REPUBLIKA.CO.ID, JAKARTA -- Pemerintah telah memutuskan tarif interkoneksi turun rata-rata sebesar 26 persen berdasarkan Peraturan Menteri Komunikasi dan Informatika Nomor 8 Tahun 2006 tentang Interkoneksi. Menurut Bambang P Adiwiyoto, pengamat telekomunikasi, tarif interkoneksi memang harus turun karena tarif yang berlaku saat ini sudah terlalu tinggi.
“Tarif yang tinggi menyebabkan perpindahan surplus konsumer ke surplus produser,” kata Bambang yang pernah menjabat Komisioner BRTI periode 2006-2009 di Jakarta, Selasa (9/8).
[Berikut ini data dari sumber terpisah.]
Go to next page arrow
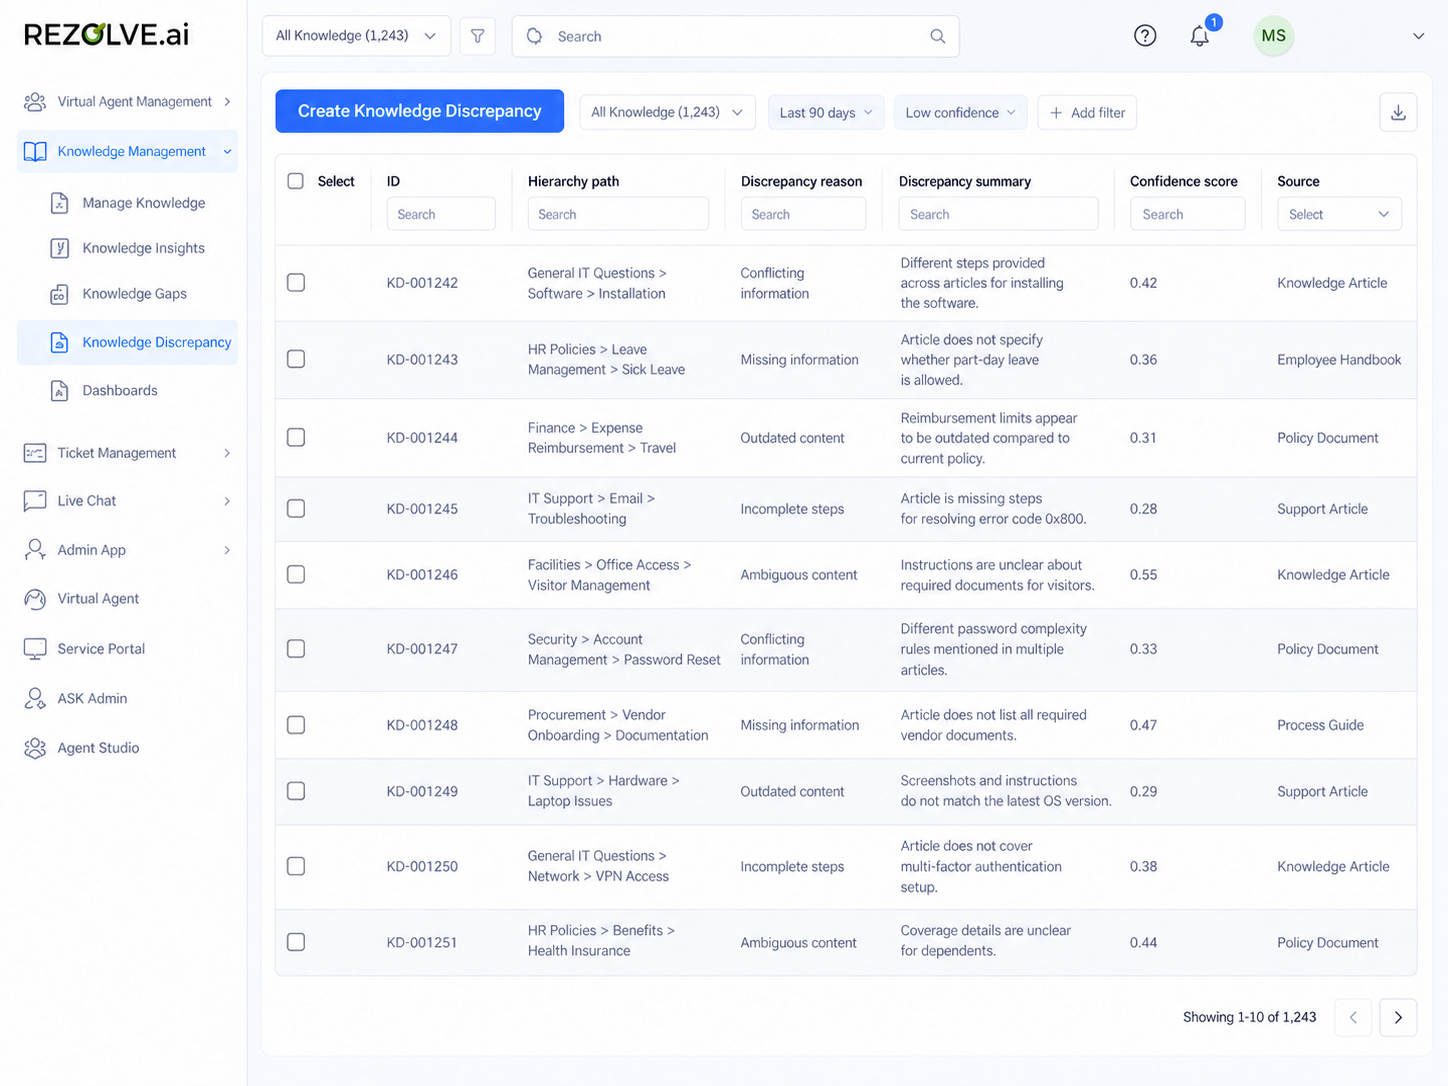Viewport: 1448px width, 1086px height. pyautogui.click(x=1398, y=1017)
Dia menjelaskan pada dasarnya penetapan suatu tarif bukan isu bisnis (tidak mempergunakan ilmu bisnis), tetapi isu ilmu ekonomi. “Jadi penetapan tarif tidak dapat dikaitkan dengan biaya produksi operator,” paparnya.
Pada dasarnya, lanjut dia, perhitungan biaya telekomunikasi dapat mempergunakan salah satu metode, yaitu historical-cost approach, forward-looking approach, atau pendekatan biaya interkoneksi. Regulator di Indonesia telah menetapkan forward-looking approach sebagai cara untuk menghitung biaya. Pendekatan dengan cara ini mempergunakan model ekonomi – teknik yang memperhitungkan biaya elemen jaringan sehingga menghasilkan jasa dengan mempergunakan elemen tersebut.
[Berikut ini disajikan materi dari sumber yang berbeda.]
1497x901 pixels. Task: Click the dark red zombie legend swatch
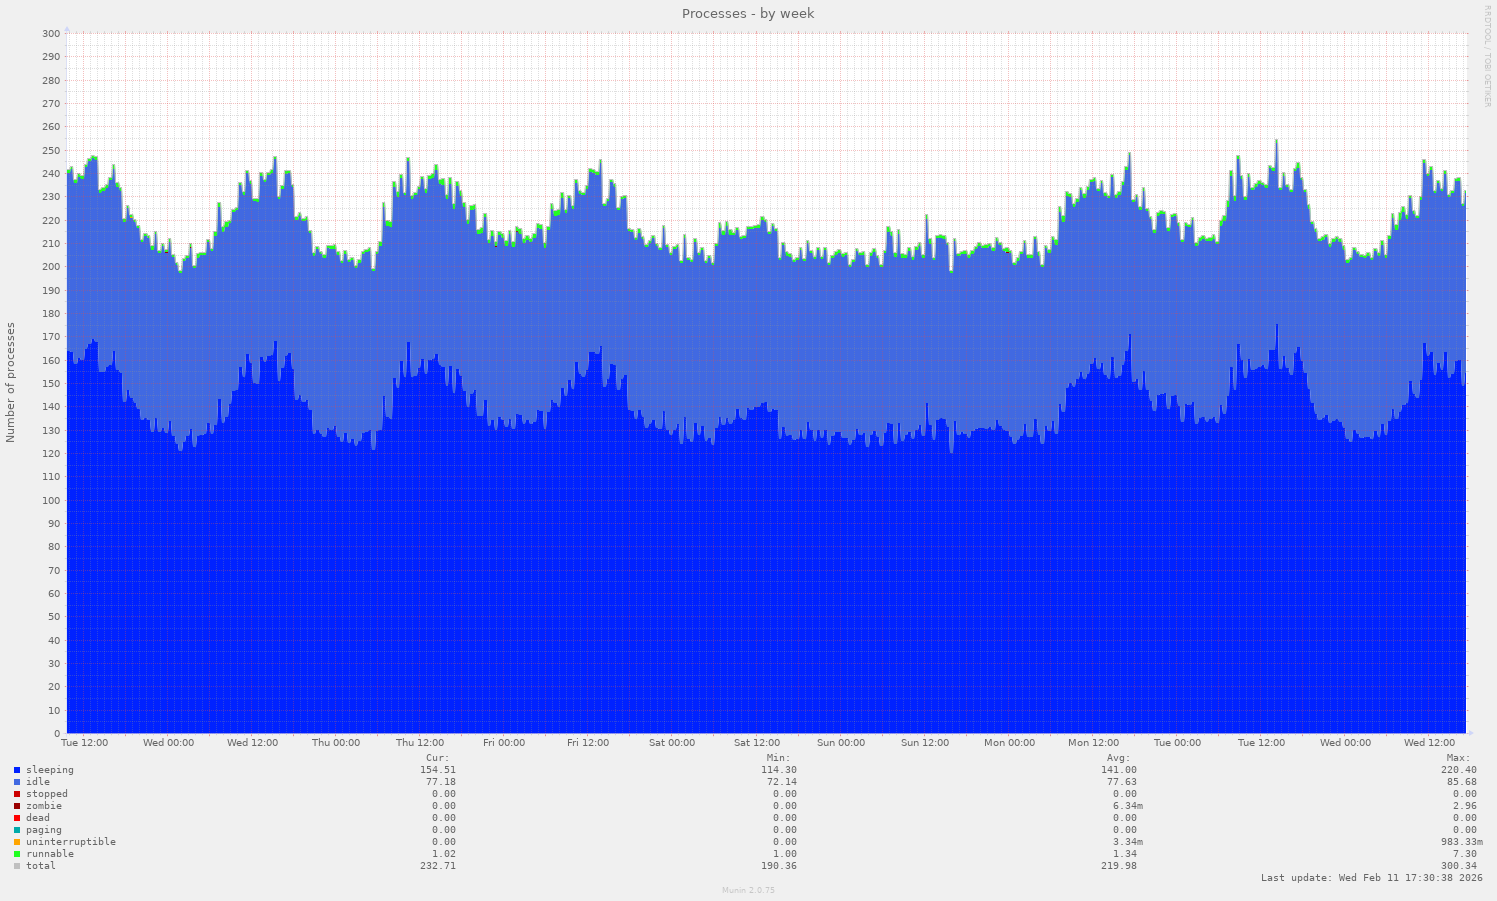point(17,806)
Model ini menghitung biaya untuk membangun kembali elemen jaringan spesifik dengan mempergunakan teknologi yang ada, mengasumsikan bahwa biaya operasi dan modal dimanfaatkan secara efisien. Model pendekatan ini termasuk (1) long run incremental cost (LRIC), (2) total service long run incremental cost (TSLRIC), dan (3) total element long run incremental cost (TELRIC).
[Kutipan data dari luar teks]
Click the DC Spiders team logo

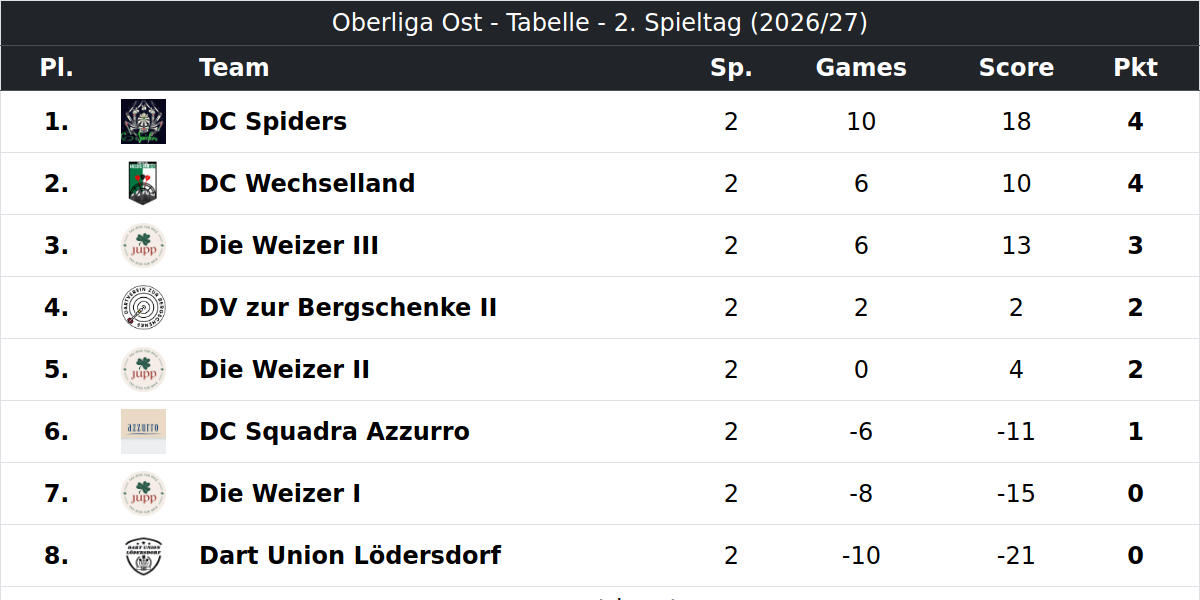(x=143, y=122)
Berdasarkan kesepakatan bersama dipilih long run incremental cost (LRIC). Adapun long run incremental cost (LRIC) adalah incremental cost yang timbul dalam jangka panjang dengan tambahan volume untuk produksi spesifik.
Sebagai upaya untuk mempromosikan dan mendorong persaingan usaha yang sehat di industri telekomunikasi, menurut Bambang, seharusnya tarif interkoneksi yang ditetapkan regulator merupakan tarif batas atas, bukan tarif batas bawah. “Masing-masing operator akan menetapkan tarif pungut berdasarkan kondisi setempat (specific location), tarif pungut tidak dapat one fits size for all,” katanya.
Dengan skenario ini, operator yang memiliki tarif interkoneksi lebih rendah dibandingkan dengan operator lain akan tetap bertahan. "Namun adalah salah satu tugas regulator agar tidak terjadi persaingan usaha saling mematikan," kata dia.